Why NASA geeks? Well, what's an astrobiologist to do when there's no biology to actually study in the astro? Take him to the next closest thing. Let an astronaut experience what it's like to explore a new world.

Cameron was at NASA this afternoon to show a special edition of the not-yet-released movie, Extreme Life, kind of as a thank you to NASA for helping him out. We saw footage that will not be in the final cut, stuff he put in to give us a little more of an idea how things might work if you use a deep-sea mission as an analog to a deep-space mission. Here's how it was described in today's daily "JSC Today" email:

  • Xtreme Life: An overview of the Scientific and Filmmaking expeditions to the Deep Sea Hydrothermal Vents.

    Center personnel are invited to a technical presentation by Oscar-winning film director James Cameron, who will be giving an overview of the scientific, technological, and exploration goals on his recent 3D IMAX filming expeditions to the Atlantic and Pacific Ocean floors. Cameron, his crew, and a group of scientists spent two months at sea using multiple human-piloted submersibles to study and film the "black smoker" hydrothermal vents along the Mid-Atlantic Ridge and the East Pacific Rise.
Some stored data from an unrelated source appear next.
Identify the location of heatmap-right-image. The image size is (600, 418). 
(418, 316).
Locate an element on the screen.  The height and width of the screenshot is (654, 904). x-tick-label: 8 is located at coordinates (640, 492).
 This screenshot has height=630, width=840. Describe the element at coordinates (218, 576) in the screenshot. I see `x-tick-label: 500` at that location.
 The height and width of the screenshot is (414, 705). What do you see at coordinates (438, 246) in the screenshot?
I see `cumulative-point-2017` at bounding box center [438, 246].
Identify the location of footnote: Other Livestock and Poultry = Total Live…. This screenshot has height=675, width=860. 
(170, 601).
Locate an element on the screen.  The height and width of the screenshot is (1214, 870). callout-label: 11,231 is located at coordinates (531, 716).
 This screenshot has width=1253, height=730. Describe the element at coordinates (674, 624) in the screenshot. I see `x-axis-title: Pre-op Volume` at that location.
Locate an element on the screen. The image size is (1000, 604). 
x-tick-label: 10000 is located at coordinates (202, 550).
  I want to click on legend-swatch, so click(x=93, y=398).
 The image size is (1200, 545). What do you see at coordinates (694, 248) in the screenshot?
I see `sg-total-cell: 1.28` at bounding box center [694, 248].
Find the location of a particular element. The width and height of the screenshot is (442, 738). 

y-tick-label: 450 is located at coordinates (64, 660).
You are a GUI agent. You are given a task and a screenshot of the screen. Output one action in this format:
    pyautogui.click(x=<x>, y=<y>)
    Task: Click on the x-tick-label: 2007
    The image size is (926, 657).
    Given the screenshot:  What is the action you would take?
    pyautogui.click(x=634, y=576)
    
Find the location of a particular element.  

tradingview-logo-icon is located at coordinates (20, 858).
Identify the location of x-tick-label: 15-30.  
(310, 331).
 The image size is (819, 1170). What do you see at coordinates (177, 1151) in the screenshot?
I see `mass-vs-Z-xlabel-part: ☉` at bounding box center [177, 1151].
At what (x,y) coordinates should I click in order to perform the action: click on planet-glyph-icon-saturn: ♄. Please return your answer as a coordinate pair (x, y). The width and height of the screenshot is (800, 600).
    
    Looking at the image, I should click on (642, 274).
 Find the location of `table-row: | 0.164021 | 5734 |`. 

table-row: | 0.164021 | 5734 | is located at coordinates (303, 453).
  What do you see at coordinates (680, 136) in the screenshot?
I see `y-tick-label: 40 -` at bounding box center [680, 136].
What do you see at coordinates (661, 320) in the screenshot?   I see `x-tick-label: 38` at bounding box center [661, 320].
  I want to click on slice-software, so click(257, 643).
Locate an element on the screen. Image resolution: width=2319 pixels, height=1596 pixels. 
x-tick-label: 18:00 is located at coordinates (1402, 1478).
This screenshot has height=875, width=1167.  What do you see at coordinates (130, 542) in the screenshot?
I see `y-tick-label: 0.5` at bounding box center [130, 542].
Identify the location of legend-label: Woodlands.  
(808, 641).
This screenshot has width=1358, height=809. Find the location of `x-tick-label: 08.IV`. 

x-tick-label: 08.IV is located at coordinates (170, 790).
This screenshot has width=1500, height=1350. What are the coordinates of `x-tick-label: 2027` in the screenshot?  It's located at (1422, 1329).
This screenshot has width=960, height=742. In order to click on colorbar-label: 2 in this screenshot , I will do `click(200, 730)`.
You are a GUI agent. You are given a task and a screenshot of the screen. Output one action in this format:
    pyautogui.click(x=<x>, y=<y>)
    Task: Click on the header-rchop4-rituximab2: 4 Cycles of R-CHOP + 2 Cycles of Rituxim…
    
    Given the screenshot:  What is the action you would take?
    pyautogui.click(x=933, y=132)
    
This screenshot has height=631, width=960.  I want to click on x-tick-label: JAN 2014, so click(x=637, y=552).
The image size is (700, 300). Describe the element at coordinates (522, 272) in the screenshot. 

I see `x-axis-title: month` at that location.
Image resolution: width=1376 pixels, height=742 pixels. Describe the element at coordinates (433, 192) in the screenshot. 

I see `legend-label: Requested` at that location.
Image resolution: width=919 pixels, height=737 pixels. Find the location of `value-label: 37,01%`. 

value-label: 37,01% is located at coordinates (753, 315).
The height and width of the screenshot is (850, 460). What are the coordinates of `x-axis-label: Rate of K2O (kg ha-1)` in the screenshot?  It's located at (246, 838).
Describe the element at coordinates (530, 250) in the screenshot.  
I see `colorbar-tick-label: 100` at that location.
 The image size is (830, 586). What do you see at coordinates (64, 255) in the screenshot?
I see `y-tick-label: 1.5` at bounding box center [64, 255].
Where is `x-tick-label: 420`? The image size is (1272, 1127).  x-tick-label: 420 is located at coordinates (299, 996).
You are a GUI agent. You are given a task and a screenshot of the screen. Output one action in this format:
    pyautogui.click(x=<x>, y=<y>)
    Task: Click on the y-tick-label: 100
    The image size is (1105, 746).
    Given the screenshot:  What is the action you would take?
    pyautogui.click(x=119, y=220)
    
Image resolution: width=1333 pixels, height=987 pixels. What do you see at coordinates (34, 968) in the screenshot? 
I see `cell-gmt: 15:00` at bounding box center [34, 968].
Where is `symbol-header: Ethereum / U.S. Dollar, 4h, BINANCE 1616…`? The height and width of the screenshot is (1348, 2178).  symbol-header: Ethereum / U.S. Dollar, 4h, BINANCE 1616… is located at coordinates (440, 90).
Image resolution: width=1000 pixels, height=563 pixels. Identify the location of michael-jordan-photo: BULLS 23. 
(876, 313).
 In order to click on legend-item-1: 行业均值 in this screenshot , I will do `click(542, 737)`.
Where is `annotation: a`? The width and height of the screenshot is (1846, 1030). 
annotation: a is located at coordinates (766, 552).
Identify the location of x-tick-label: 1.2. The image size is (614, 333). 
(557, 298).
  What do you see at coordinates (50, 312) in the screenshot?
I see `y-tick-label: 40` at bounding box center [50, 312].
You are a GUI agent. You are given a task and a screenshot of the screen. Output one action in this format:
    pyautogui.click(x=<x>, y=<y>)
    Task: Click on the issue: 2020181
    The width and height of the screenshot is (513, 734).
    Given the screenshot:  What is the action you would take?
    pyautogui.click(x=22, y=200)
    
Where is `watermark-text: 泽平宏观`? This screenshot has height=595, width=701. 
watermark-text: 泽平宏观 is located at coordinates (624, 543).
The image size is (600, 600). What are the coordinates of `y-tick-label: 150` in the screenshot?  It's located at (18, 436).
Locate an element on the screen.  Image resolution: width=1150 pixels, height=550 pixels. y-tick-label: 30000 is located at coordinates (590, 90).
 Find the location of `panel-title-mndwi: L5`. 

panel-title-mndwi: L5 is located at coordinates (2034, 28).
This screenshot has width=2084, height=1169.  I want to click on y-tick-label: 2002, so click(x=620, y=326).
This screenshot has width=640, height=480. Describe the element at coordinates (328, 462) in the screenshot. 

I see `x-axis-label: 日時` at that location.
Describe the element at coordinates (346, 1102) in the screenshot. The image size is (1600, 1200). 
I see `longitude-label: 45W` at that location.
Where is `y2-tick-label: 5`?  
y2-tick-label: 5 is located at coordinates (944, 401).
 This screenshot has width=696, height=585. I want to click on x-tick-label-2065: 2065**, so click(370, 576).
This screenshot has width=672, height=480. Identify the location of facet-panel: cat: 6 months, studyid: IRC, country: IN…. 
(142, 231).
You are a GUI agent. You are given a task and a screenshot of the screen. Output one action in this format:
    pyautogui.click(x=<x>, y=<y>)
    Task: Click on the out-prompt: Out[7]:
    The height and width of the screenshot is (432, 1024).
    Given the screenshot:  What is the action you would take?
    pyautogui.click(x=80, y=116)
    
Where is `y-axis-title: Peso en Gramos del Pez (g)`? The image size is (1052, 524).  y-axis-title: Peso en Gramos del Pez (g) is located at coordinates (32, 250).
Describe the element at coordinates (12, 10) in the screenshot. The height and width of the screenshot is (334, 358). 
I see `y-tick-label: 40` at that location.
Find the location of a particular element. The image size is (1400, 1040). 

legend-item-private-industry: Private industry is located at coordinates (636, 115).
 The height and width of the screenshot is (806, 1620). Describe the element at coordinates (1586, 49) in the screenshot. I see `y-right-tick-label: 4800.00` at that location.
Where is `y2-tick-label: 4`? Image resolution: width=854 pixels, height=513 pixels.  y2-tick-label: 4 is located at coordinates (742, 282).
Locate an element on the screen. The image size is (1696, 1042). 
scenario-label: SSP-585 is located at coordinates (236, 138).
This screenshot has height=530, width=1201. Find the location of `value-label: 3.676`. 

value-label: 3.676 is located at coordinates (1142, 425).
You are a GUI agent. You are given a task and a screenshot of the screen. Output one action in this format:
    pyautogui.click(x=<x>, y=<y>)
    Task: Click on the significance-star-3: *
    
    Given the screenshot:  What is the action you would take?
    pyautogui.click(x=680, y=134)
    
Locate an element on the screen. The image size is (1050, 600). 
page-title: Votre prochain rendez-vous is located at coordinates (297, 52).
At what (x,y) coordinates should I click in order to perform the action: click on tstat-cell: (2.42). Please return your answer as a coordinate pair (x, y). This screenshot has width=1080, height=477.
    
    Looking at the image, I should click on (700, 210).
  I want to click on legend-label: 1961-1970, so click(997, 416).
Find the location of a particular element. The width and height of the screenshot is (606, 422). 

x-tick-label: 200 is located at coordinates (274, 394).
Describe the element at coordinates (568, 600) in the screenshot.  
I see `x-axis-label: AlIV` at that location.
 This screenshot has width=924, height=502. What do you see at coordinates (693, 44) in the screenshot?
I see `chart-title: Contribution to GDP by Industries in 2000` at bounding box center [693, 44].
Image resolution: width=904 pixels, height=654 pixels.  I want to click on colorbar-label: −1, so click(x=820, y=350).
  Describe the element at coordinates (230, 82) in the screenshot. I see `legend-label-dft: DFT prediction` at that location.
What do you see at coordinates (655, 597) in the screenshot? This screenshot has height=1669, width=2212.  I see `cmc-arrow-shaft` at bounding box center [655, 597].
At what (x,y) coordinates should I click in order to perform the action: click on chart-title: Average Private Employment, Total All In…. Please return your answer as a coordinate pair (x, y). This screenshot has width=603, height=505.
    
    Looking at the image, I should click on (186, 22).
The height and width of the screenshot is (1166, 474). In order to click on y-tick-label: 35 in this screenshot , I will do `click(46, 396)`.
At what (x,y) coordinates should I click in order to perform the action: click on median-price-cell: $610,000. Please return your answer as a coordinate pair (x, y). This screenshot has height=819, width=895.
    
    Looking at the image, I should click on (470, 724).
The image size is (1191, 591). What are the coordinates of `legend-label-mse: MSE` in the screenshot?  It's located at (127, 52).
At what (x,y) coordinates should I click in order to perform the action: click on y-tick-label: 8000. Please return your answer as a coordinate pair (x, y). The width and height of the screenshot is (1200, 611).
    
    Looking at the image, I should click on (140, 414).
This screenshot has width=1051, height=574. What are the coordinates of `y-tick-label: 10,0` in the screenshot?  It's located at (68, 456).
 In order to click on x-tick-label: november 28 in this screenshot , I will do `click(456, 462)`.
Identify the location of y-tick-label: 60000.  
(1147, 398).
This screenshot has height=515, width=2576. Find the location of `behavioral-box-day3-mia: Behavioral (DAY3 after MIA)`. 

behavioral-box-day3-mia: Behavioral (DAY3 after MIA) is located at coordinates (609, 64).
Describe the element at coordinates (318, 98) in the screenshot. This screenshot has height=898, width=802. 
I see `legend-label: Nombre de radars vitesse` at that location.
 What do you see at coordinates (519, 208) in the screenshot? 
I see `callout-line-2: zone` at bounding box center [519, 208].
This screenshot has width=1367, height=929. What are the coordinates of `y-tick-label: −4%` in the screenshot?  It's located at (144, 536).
Researchers at JSC participated in the expeditions through the NASA Oceanographic Analog Missions Activity (NOAMA), using the similarities between and space deep sea exploration to provide opportunities for advancing mission operations and planning. Experiments and observations were made in areas such as astrobiology, sample collection/processing/ curation, data flow, traverse/dive planning, communications, remote science, science operations, mission operations, human/robotic interaction and telerobotics, human factors, and crew training. Mr. Cameron will show some of the HD footage from the expedition as he describes the technologies and exploration strategies employed to achieve the goals of the expedition and to unravel the mysteries of one of the most fascinating phenomena on Earth.

The footage he showed was unfreakinbelievable. We sat there and watched it with our collective jaws on the floor. Several times he asked if anyone knew what that fish was because none of the marine biologists on board had ever seen one either, or how that particular mushroom-shaped structure composed of sediment could have formed. It was as alien an environment as you could imagine - and he's imagined one or two in his time as a director. More alien, actually, since you know it's real.

In the Q&A that followed, he joked that the only reason he made Titanic was so that he could dive the site. And that gave him the luxury (and clout) to do things like this.

You can have Tom Cruise flying the shuttle simulator with girls drooling all over him because he's good looking. I'll take someone who can tell a good story and make my mouth fall open in wonder.

Wednesday, March 17, 2004

"It Isn't Easy Being Green"

Kermit D. Frog

It's St. Patrick's Day. Even a Jew of Eastern European descent will wear a green shirt today. Fortunately I didn't have to go too far out of my way to do it, though, there are only so many goyish holidays I'll support.

So Ray thinks I don't write enough here, while Linda finally stopped asking whether I have had sex with my girlfriend. What's up with that family?

Anyway, March and April (and early May) timeframe is one of the few times it's nice to be in Houston. While it's cold and rainy in the rest of the country, it's gorgeous here, in the mid-70's. My azaleas are blooming, all the trees are green, and you can eat lunch outside. I sleep with my windows open.

Of course, come Memorial Day it'll be hotter than hell and humid as the ocean, but for now it's great.

Sunday, March 14, 2004

Those damn kids!

When did I turn into an old man?

I went for a haircut today. As if the bald spot at the back of my head (which fortunately I can't see without the aid of two mirrors) and the thinning hairline in front aren't enough, the stylist actually used the clippers to trim the hair growing along the edge of my ears. What the fuck?

Thursday, March 04, 2004

"there once dog named astro who liked to lick peoples feet"

I have no idea what that means, but someone was looking for this phrase the other day and found me instead.